§ TEXT EXTRACT:
------------------------

Building & Architecture News

January 2010

Copper Wiring Standard Meets the Need for Speed in Commercial Building Applications

Copper Offers Key Advantages for Local Networks

Commercial-building designers and architects continue to use copper in local networks because copper delivers on performance. The latest generation of copper communications wiring for office environments is Augmented Category 6 copper wiring, commonly referred to as “Cat-6a.”

Cat-6a copper satisfies data-transfer requirements in the majority of horizontal office-environment applications as well as many network “backbone” applications. It operates at frequencies up to 500 MHz, which is twice that of Cat 6. It was defined in February 2008 in ANSI/TIA/EIA-568-B.2-10.

Cat-6a is ideal for installing multiple applications through the network simultaneously. It allows large-file transfers and bundled cable implementations for channels up to 100 meters. It can support high-end security applications and the distribution of digital audio and video.

------------------------

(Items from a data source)
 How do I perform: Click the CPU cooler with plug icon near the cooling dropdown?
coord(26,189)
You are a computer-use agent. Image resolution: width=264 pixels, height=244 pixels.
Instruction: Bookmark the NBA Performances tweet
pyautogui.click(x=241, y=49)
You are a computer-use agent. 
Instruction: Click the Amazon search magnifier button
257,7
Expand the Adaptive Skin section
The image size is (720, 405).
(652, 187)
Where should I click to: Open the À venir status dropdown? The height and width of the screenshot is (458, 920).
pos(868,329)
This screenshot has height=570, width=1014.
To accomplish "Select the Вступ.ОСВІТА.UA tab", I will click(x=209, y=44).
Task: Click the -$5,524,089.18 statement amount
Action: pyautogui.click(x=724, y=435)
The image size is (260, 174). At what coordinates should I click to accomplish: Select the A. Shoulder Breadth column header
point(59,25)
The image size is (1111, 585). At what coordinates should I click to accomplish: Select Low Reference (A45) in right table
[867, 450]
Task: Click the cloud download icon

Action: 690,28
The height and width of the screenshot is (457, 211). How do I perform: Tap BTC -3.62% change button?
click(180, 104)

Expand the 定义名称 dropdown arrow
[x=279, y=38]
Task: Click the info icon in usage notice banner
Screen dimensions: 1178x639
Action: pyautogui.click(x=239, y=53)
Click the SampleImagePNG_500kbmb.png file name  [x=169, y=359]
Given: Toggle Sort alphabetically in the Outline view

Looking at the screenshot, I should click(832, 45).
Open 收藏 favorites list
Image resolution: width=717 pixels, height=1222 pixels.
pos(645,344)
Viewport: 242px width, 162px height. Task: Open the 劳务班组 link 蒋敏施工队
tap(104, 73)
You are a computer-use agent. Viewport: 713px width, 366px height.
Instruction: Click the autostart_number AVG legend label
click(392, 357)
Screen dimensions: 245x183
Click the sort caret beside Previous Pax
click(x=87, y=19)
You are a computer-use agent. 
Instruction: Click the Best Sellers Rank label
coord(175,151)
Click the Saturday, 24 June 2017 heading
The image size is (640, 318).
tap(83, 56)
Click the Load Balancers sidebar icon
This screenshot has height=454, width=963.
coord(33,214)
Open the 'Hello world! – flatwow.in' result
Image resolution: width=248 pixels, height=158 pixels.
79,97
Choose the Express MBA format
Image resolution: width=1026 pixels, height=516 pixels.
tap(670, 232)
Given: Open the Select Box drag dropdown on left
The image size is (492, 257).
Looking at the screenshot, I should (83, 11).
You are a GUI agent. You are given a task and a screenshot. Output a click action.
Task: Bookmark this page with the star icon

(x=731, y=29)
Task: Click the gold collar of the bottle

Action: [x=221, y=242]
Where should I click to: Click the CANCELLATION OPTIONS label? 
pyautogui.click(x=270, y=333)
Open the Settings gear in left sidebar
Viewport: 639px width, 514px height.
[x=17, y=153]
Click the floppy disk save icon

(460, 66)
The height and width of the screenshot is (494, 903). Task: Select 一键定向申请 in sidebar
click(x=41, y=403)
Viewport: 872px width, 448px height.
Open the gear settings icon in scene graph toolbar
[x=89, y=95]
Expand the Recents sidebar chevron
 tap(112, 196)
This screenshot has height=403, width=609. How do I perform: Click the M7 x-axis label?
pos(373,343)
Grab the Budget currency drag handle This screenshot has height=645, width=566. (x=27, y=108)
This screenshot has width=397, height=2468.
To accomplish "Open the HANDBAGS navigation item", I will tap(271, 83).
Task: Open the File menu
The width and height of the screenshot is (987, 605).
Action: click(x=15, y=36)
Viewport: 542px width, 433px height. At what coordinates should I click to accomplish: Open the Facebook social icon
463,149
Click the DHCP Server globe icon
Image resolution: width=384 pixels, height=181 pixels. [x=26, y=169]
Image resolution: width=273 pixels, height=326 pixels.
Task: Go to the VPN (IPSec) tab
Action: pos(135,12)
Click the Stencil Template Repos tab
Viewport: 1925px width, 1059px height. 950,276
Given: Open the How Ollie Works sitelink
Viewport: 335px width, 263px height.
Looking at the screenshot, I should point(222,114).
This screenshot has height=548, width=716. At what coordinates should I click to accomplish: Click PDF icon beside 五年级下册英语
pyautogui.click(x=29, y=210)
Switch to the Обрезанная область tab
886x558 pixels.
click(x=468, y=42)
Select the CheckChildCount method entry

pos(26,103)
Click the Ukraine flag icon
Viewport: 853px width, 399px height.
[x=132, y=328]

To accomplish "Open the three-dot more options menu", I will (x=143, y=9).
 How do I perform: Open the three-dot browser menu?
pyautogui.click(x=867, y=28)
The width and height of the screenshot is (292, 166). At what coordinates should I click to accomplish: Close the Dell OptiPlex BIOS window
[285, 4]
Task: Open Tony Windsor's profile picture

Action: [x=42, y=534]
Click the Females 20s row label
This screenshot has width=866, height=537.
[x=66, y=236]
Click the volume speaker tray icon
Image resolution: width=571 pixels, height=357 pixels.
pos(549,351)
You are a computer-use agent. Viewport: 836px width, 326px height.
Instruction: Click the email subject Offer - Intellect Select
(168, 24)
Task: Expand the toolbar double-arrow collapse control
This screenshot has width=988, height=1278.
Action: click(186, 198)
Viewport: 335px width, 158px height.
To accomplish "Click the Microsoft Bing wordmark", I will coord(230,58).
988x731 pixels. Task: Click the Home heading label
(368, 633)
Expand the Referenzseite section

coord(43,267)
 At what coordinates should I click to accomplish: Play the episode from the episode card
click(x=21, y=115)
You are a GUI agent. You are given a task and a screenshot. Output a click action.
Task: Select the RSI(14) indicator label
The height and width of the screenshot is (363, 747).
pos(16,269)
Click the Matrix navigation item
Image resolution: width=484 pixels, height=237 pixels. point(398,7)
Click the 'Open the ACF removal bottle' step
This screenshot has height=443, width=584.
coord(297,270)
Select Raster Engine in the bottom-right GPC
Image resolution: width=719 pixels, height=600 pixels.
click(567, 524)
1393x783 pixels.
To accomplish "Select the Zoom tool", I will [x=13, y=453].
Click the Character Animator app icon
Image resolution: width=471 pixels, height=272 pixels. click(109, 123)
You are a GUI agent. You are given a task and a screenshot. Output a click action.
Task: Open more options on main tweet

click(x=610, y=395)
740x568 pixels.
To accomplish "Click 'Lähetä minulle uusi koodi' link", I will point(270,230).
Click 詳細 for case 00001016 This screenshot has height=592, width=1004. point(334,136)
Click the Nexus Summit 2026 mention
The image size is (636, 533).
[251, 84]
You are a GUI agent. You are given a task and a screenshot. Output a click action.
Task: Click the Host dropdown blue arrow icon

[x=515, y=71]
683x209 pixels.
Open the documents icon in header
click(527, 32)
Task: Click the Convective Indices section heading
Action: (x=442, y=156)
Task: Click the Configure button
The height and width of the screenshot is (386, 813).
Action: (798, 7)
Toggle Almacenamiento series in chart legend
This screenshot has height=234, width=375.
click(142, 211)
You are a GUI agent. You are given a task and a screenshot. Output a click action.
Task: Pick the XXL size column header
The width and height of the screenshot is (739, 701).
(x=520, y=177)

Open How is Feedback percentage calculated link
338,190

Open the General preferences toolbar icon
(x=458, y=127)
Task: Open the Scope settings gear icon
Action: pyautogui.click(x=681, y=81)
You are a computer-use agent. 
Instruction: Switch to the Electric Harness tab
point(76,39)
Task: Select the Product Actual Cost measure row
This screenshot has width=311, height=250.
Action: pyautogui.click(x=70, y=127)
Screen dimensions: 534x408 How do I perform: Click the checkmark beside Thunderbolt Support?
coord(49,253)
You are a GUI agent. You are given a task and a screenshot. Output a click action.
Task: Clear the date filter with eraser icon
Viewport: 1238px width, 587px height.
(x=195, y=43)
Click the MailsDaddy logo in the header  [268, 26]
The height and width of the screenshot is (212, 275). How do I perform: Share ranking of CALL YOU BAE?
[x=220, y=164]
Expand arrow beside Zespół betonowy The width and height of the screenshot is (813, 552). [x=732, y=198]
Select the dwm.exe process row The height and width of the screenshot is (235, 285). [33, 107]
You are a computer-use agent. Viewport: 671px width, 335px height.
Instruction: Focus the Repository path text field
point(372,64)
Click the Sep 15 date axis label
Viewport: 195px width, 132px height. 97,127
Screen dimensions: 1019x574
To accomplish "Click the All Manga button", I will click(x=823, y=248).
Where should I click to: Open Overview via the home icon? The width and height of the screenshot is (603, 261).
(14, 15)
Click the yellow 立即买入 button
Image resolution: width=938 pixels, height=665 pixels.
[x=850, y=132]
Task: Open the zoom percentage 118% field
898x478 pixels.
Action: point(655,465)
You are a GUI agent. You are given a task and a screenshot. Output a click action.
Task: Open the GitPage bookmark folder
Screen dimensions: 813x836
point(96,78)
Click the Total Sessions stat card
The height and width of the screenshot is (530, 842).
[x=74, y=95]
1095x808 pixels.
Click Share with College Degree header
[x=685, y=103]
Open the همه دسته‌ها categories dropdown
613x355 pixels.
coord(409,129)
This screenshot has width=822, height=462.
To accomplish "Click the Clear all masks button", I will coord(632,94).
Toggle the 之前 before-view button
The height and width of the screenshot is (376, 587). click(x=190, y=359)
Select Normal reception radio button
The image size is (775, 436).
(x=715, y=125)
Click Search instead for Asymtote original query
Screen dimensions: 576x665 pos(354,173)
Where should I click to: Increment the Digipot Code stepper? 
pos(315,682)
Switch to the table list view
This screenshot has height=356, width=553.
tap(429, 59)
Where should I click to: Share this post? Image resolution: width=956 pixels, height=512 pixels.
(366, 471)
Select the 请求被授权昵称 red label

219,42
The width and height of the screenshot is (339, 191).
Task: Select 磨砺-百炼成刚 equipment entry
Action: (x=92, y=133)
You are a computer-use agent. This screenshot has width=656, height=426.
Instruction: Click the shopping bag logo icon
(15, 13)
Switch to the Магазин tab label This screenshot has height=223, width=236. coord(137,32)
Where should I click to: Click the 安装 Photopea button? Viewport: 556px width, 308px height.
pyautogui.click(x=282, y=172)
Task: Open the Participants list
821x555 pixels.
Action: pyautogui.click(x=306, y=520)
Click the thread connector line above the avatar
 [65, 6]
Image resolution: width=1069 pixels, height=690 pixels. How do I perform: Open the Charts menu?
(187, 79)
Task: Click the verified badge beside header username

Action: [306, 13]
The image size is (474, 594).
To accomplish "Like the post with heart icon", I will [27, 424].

------------------------

§ THINGS TO DO:
(a) For each statement about the copper wiring article, answer yes or no and quote the words from the article that decide it: (i) Cat-6a operates at frequencies up to 500 MHz. (ii) Cat-6a was defined in February 2010. (iii) Cat-6a supports channels up to 100 meters.
(b) In the listing, substitute "download icon" for "PDF icon" in the lines starting at the one containing "This screenshot has height=548, width=716." and ending at the one containing "pyautogui.click(x=29, y=210)". Return only those lines.
The listing has no connection to the article on copper wiring.

§ TASK ANSWERS:
(a)
(i) Yes: "It operates at frequencies up to 500 MHz, which is twice that of Cat 6."
(ii) No: "It was defined in February 2008 in ANSI/TIA/EIA-568-B.2-10."
(iii) Yes: "It allows large-file transfers and bundled cable implementations for channels up to 100 meters."

(b)
This screenshot has height=548, width=716. At what coordinates should I click to accomplish: Click download icon beside 五年级下册英语
pyautogui.click(x=29, y=210)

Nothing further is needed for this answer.